INSTRUCTIONS FOR THE TASK ::
Take every line containing "computer" out of the records.
.....
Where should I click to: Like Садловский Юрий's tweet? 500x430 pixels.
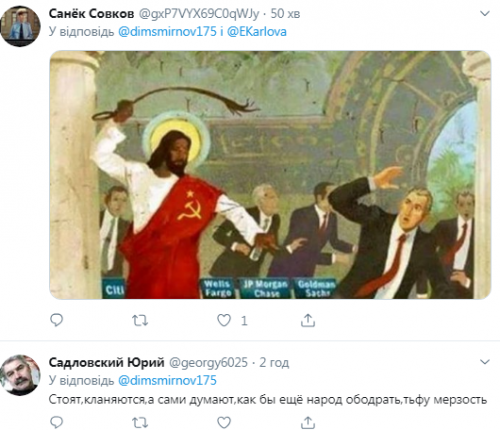tap(224, 422)
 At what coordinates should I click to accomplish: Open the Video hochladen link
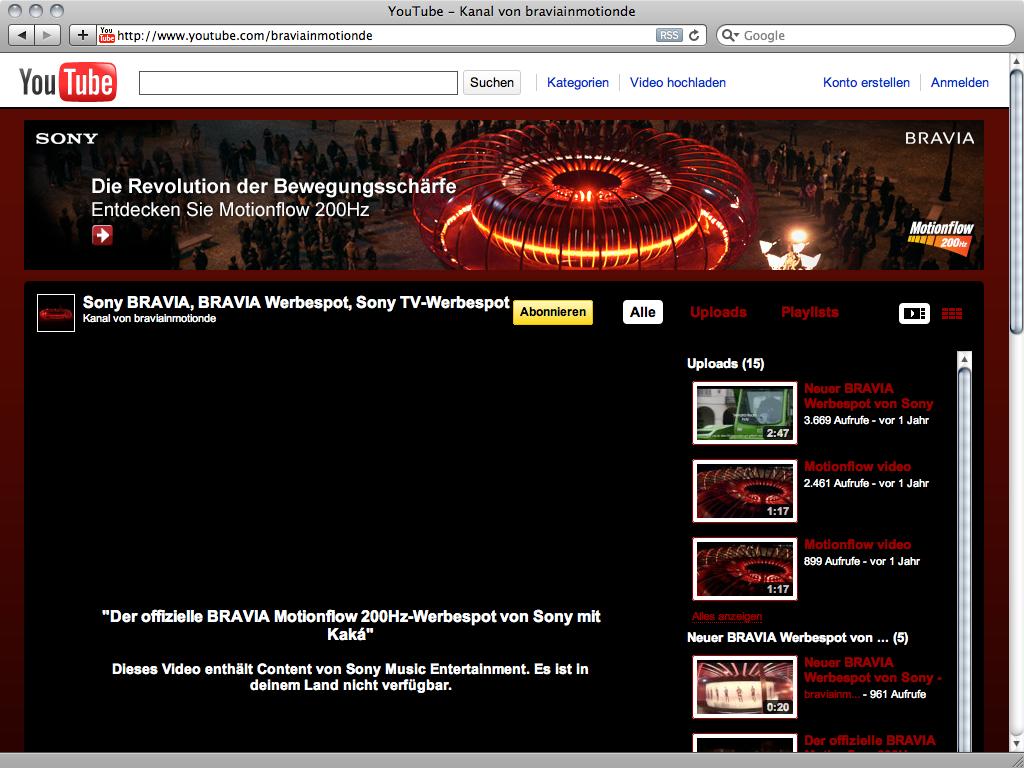click(678, 83)
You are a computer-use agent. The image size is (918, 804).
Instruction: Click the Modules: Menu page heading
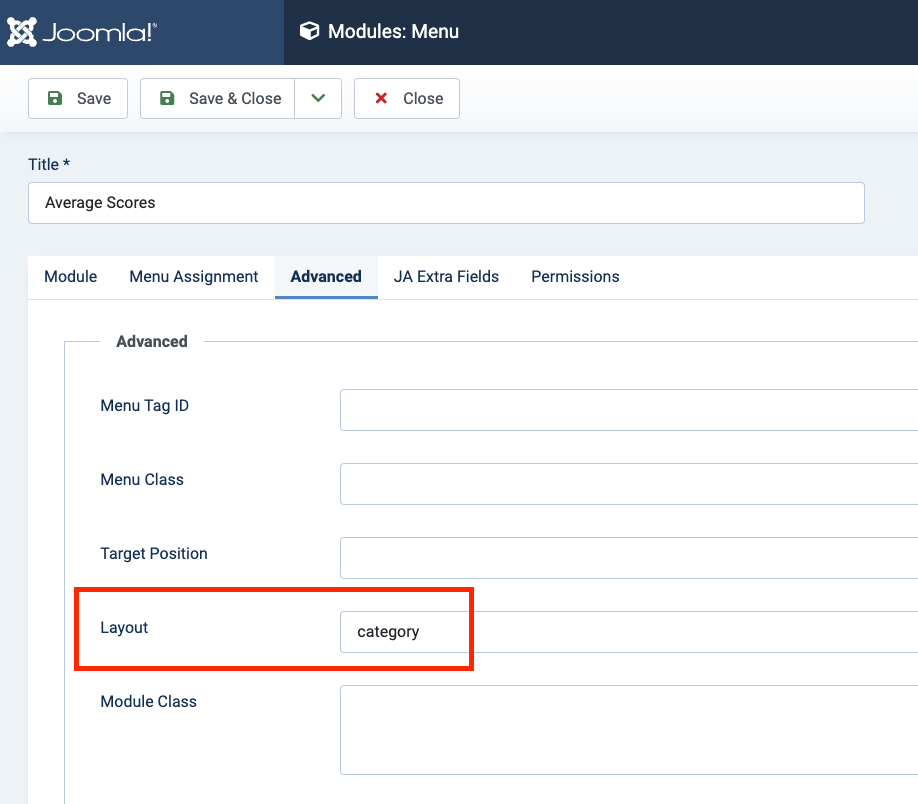click(393, 32)
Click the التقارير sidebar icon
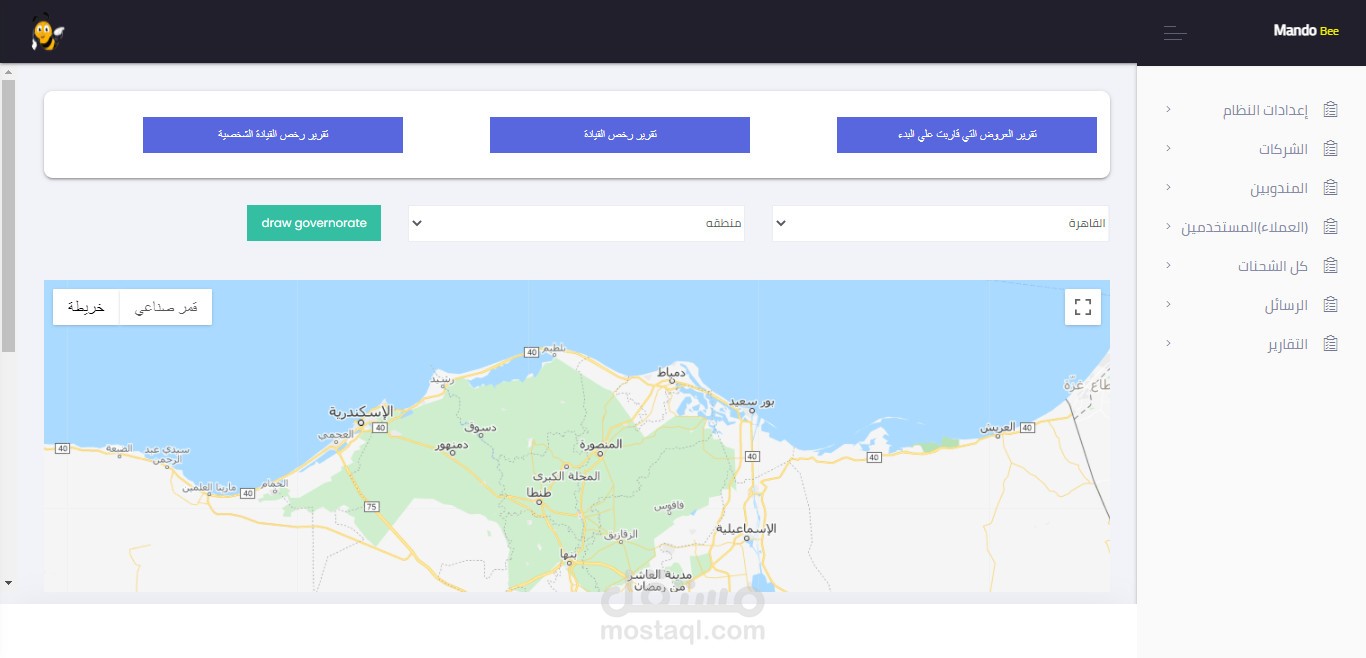Viewport: 1366px width, 658px height. (1330, 343)
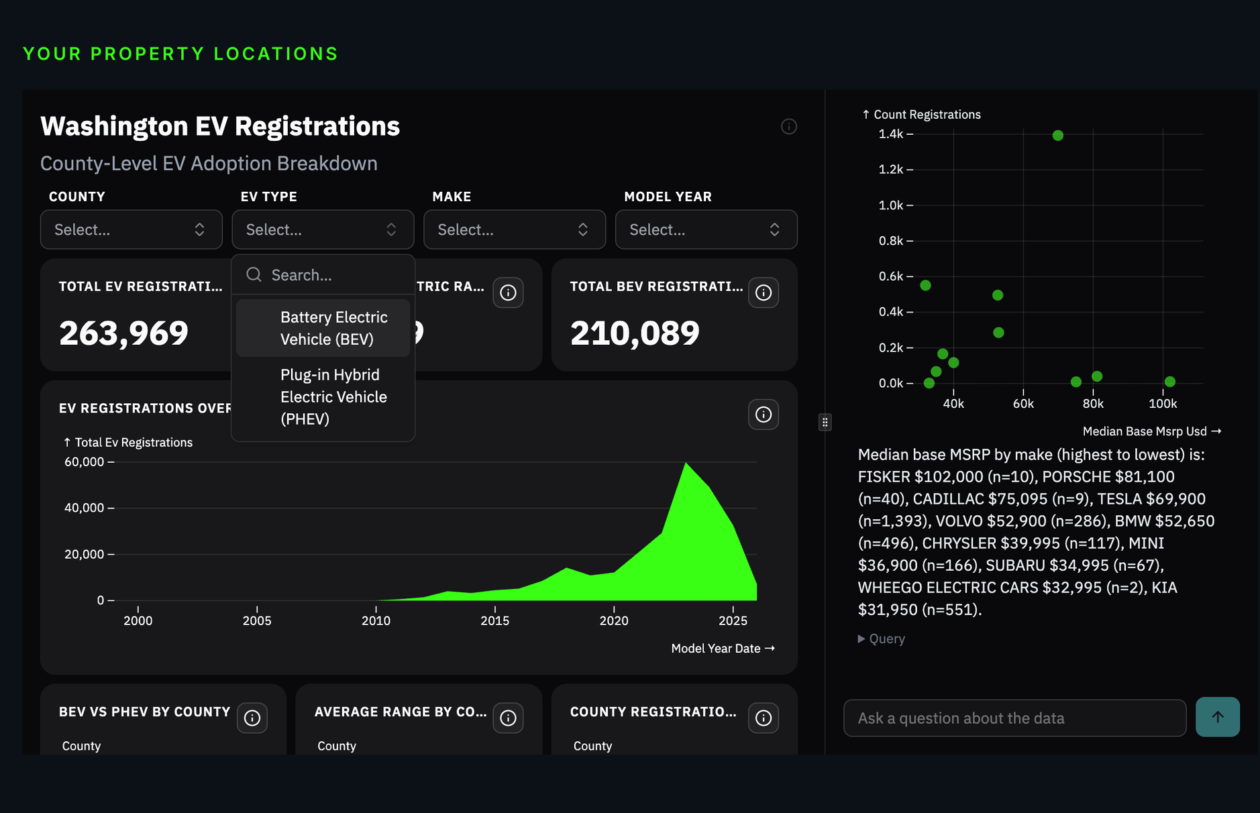Click info icon on Average Range by County card
This screenshot has width=1260, height=813.
point(508,718)
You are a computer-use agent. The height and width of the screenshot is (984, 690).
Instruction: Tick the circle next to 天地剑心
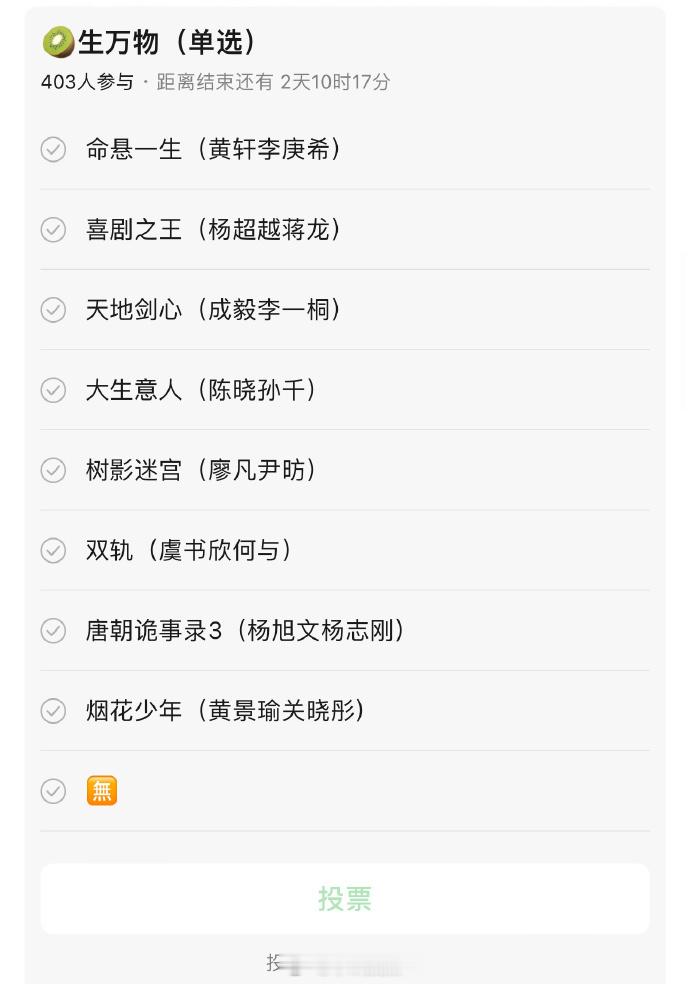(x=53, y=310)
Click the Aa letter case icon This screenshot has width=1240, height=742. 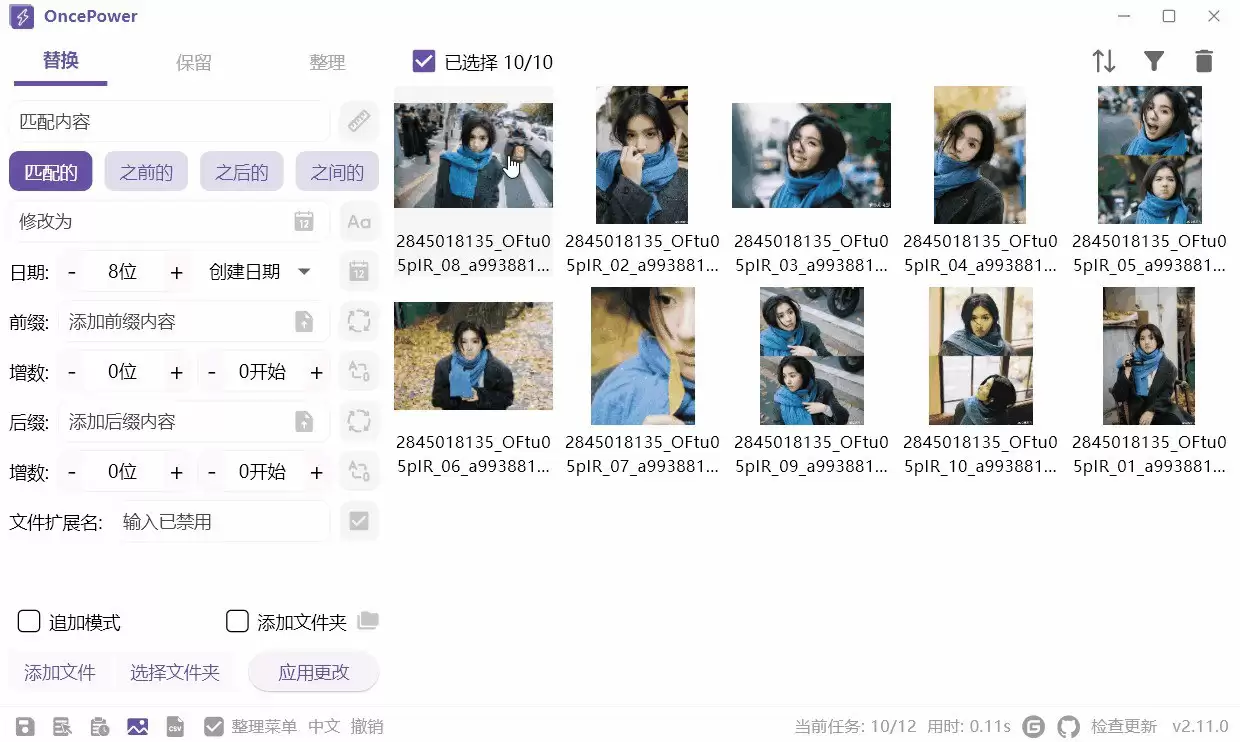[x=359, y=222]
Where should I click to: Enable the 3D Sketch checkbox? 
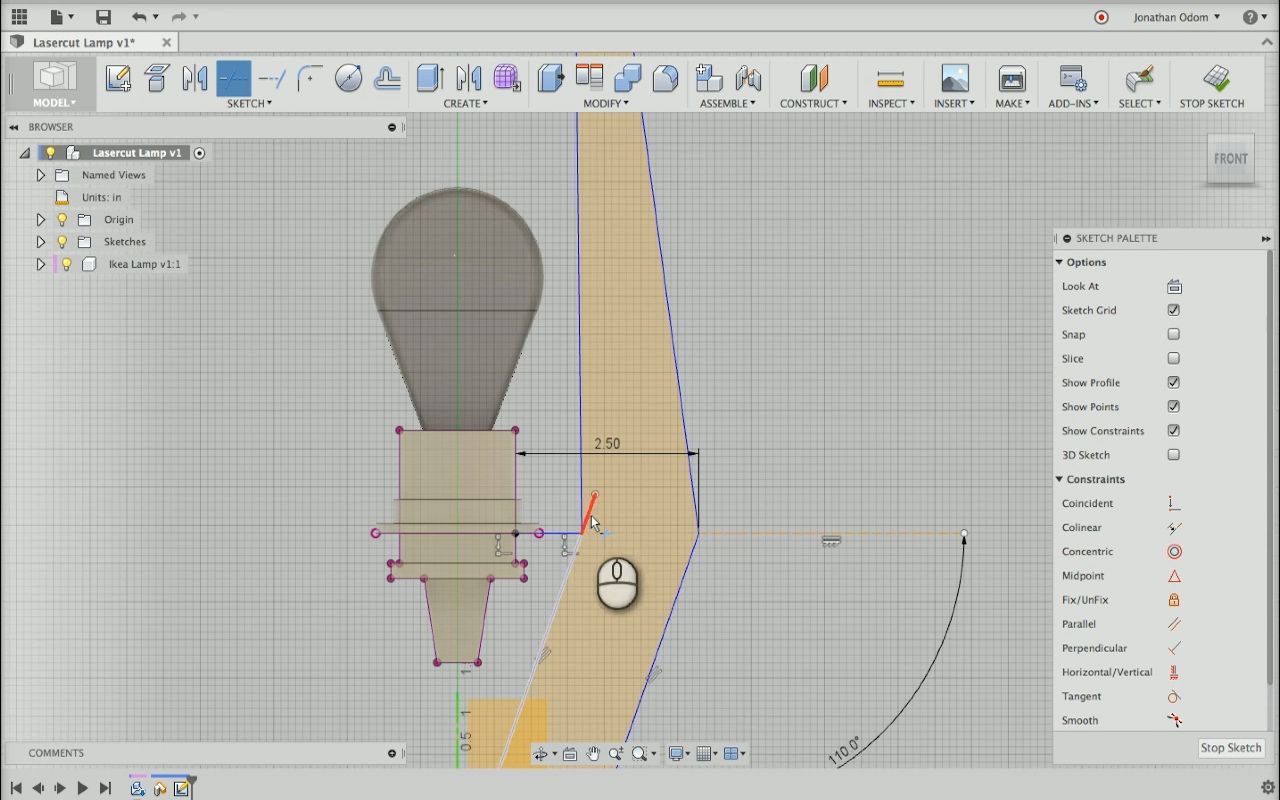[1174, 455]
.....
EXERCISE ANSWER ::
You are a computer-use agent. The image size is (918, 804).
You are a computer-use agent. The height and width of the screenshot is (984, 690).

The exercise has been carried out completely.